Le diverse offerte di mutui a tasso misto. Quale scegliere



Decidere di acquistare una casa pone sempre dinanzi al problema della scelta del mutuo da accendere e , in base ai periodi economici vissuti, c’è chi consiglia il tasso fisso, che porta a pagare sempre la stessa rata stabilita sin dalla stipula del contratto nonostante l’andamento altalenante degli indici di riferimento, e chi consiglia il variabile, particolarmente conveniente nel momento in cui gli indici di riferimento raggiungono i minimi storici, come qualche tempo fa, ma comunque destinati sempre a cambiare, e quindi magari un po’ più rischiosi.
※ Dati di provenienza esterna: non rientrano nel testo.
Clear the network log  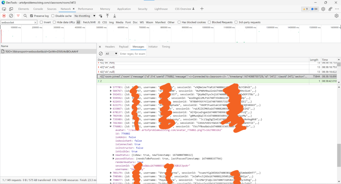pyautogui.click(x=11, y=16)
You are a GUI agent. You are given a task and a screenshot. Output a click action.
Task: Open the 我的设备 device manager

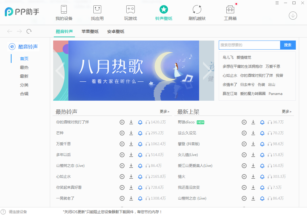(x=64, y=12)
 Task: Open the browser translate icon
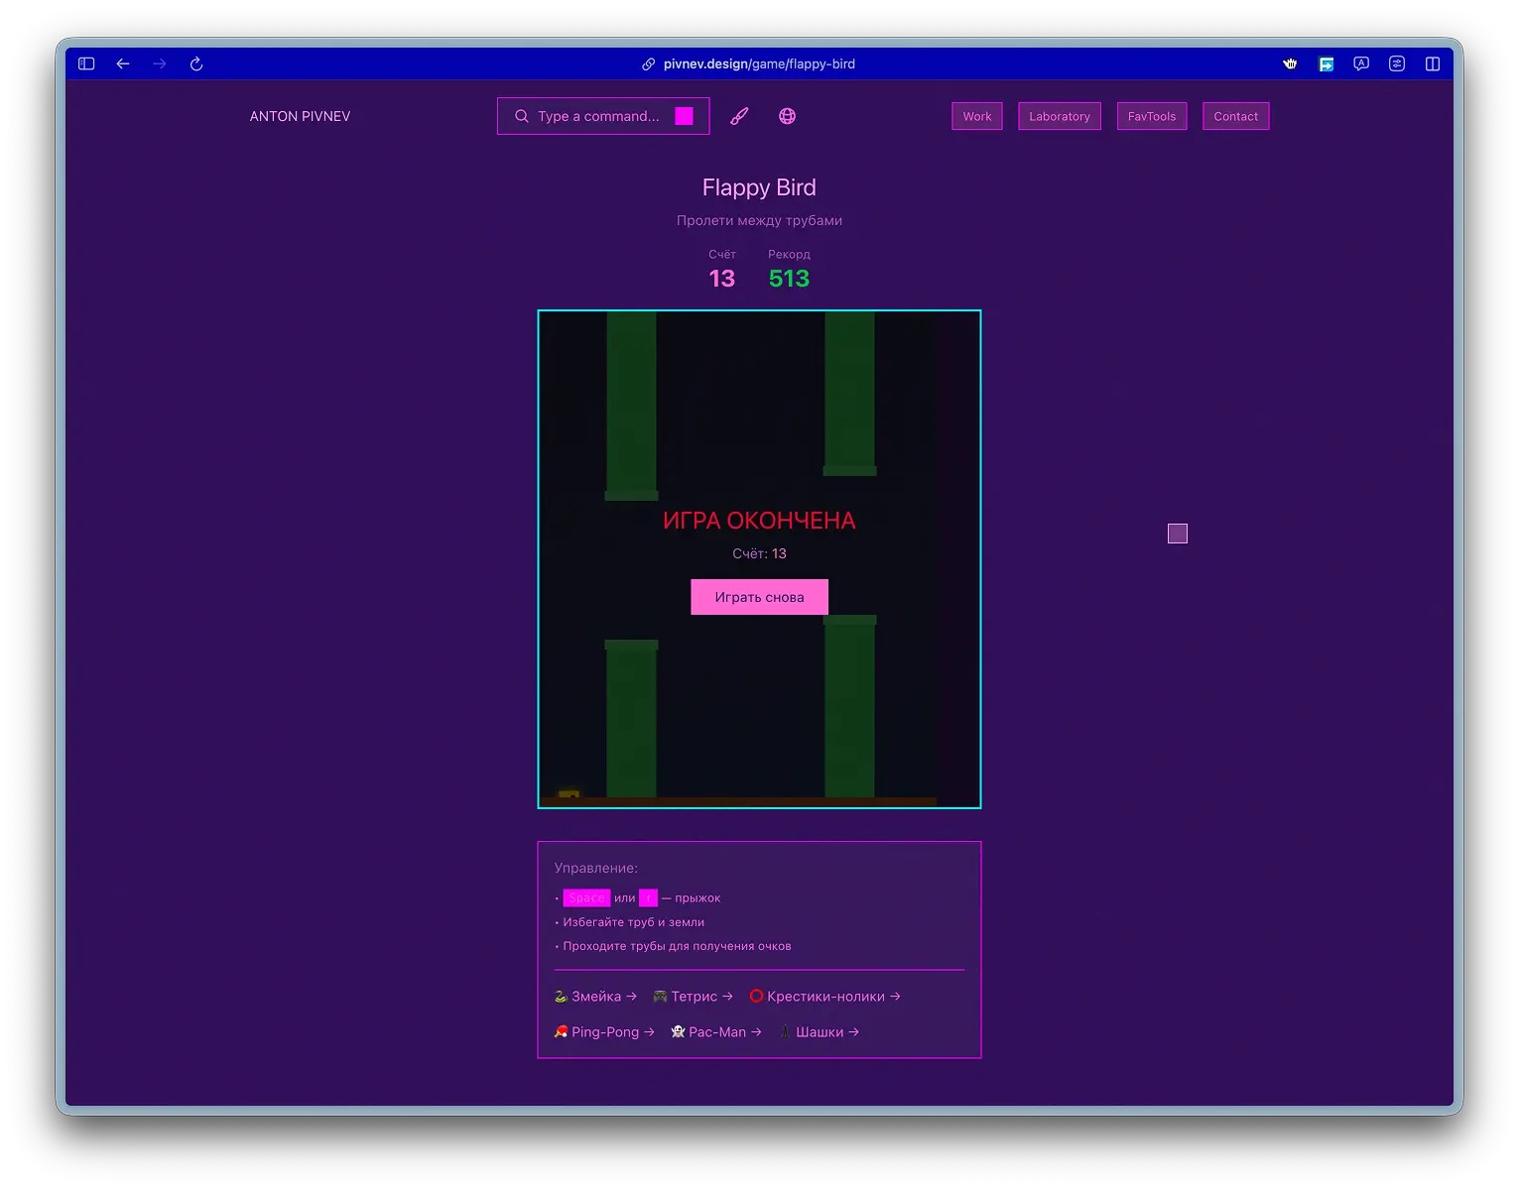[1360, 63]
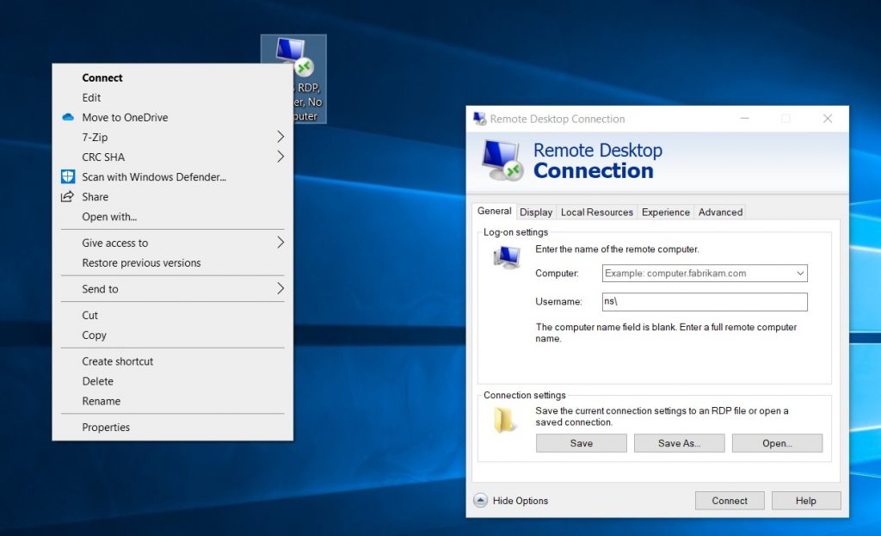Image resolution: width=881 pixels, height=536 pixels.
Task: Click the Open... button
Action: 777,443
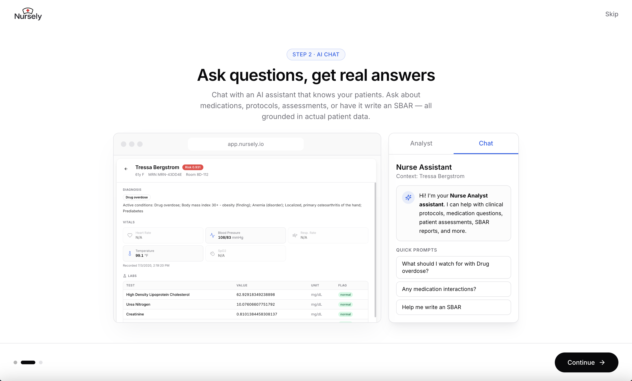632x381 pixels.
Task: Click the sparkle icon in assistant greeting
Action: coord(408,197)
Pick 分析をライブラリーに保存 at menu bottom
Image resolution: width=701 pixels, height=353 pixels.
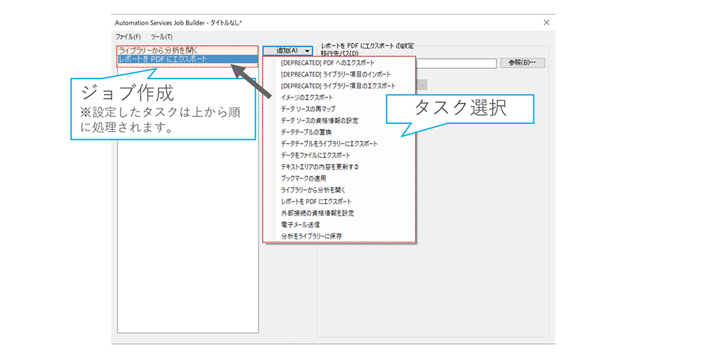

Per chi, comunque, non vuole correre rischi ma godere di tassi vantaggiosi, come quelli che il variabile può offrire, c’è anche l’opzione del mutuo a tasso misto.

Questa tipologia di mutuo offre al mutuatario la possibilità, durante la fase di rimborso delle rate del finanziamento per la casa, di optare per il tasso fisso, e quindi per una rata costante, o per una rata variabile scegliendo il tasso variabile, in base all’andamento del costo del denaro, avendo, dunque, la possibilità contenere l’aumento delle rate quando i tassi di interesse tendono a salire.

Tra le offerte di questo tipo di mutuo spiccano quella di Unicredit che propone un tasso misto che è fisso per i primi 2 anni, successivamente è possibile optare tra: fisso EuroIrs + spread o variabile e Euribor 3 mesi + spread. Se non si opta per nessuna scelta, il finanziamento sarà automaticamente regolato a tasso variabile fino a scadenza.

C’è poi l’offerta Domus mix per mutui a tasso misto per acquisto, costruzione e ristrutturazione della prima o seconda casa. Questo mutuo è disponibile in due versioni: Domus Mix Bilanciato, che permette di scegliere al momento della richiesta l'importo finanziato a tasso fisso e quello a tasso variabile, ricordando che ciascuno dei due importi non dovrà essere inferiore al 30% e superiore al 70% del totale; e Domus Mix 100%, dove i primi 10 anni sono a tasso fisso, mentre per il restante periodo il mutuo è a tasso variabile.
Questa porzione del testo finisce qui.